Dallah: A Dialect-Aware Multimodal Large Language Model for Arabic
Fakhraddin Alwajih, Gagan Bhatia, Muhammad Abdul-Mageed
TL;DR
This work tackles the scarcity of high-quality multimodal data for Arabic and the challenge of dialect variation by introducing Dallah, a dialect-aware multimodal LLM built from LLaVA and AraLLaMA. It employs a translate-and-filter data pipeline to produce high-quality Arabic image-text data and constructs a six-dialect dataset to enable dialectal instruction-tuning across MSA and regional varieties. The model undergoes a three-stage training regimen (pre-training, visual instruction fine-tuning, and dialectal instruction-tuning) and is evaluated on both MSA and dialect-specific benchmarks, achieving state-of-the-art results and competitive human-aligned assessments. The work advances Arabic NLP by enabling robust, dialect-aware multimodal understanding and generation, with practical implications for education, culture, and inclusive AI; it also introduces Dallah-Bench and analyzes model-vs-human evaluation dynamics, outlining future improvements in cultural representation and evaluation metrics.
Abstract
Recent advancements have significantly enhanced the capabilities of Multimodal Large Language Models (MLLMs) in generating and understanding image-to-text content. Despite these successes, progress is predominantly limited to English due to the scarcity of high quality multimodal resources in other languages.
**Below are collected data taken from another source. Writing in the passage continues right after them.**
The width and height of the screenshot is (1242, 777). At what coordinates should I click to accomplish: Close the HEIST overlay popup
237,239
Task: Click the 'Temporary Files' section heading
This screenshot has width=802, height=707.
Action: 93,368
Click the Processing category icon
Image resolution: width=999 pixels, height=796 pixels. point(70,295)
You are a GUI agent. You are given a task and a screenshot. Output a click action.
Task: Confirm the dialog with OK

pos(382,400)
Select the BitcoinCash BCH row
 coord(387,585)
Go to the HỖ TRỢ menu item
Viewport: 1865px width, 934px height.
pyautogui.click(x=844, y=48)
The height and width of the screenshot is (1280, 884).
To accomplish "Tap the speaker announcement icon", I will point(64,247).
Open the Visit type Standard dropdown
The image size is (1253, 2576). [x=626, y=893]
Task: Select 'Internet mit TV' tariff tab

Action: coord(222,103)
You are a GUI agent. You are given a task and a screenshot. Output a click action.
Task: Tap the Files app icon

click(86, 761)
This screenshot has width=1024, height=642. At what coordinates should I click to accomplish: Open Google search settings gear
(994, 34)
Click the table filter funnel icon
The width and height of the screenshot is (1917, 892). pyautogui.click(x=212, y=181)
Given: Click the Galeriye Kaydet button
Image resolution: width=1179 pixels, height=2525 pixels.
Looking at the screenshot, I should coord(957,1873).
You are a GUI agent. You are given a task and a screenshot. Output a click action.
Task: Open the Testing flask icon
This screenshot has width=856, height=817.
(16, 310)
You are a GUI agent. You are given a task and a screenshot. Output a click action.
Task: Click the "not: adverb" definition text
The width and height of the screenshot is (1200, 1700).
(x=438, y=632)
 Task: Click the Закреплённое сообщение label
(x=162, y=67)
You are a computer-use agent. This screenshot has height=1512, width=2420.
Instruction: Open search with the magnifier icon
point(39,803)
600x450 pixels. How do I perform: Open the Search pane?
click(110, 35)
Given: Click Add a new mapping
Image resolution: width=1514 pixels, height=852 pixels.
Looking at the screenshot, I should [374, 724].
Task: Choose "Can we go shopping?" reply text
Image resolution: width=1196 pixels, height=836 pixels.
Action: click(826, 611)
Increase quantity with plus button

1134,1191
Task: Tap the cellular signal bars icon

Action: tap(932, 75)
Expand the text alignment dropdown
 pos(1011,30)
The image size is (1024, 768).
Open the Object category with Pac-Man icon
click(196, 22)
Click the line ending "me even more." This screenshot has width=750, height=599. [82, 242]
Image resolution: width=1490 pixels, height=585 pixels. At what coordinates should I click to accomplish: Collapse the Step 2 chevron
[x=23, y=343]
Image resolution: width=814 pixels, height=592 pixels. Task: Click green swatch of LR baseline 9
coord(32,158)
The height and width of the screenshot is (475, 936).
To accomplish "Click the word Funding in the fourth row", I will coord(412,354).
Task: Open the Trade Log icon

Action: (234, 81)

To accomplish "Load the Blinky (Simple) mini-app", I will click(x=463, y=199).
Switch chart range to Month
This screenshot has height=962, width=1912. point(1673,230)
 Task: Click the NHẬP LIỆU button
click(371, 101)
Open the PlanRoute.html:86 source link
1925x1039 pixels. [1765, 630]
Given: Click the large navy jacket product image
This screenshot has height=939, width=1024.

This limitation impedes the development of competitive models in languages such as Arabic. To alleviate this situation, we introduce an efficient Arabic multimodal assistant, dubbed Dallah, that utilizes an advanced language model based on LLaMA-2 to facilitate multimodal interactions. Dallah demonstrates state-of-the-art performance in Arabic MLLMs. Through fine-tuning six Arabic dialects, Dallah showcases its capability to handle complex dialectal interactions incorporating both textual and visual elements. The model excels in two benchmark tests: one evaluating its performance on Modern Standard Arabic (MSA) and another specifically designed to assess dialectal responses. Beyond its robust performance in multimodal interaction tasks, Dallah has the potential to pave the way for further development of dialect-aware Arabic MLLMs.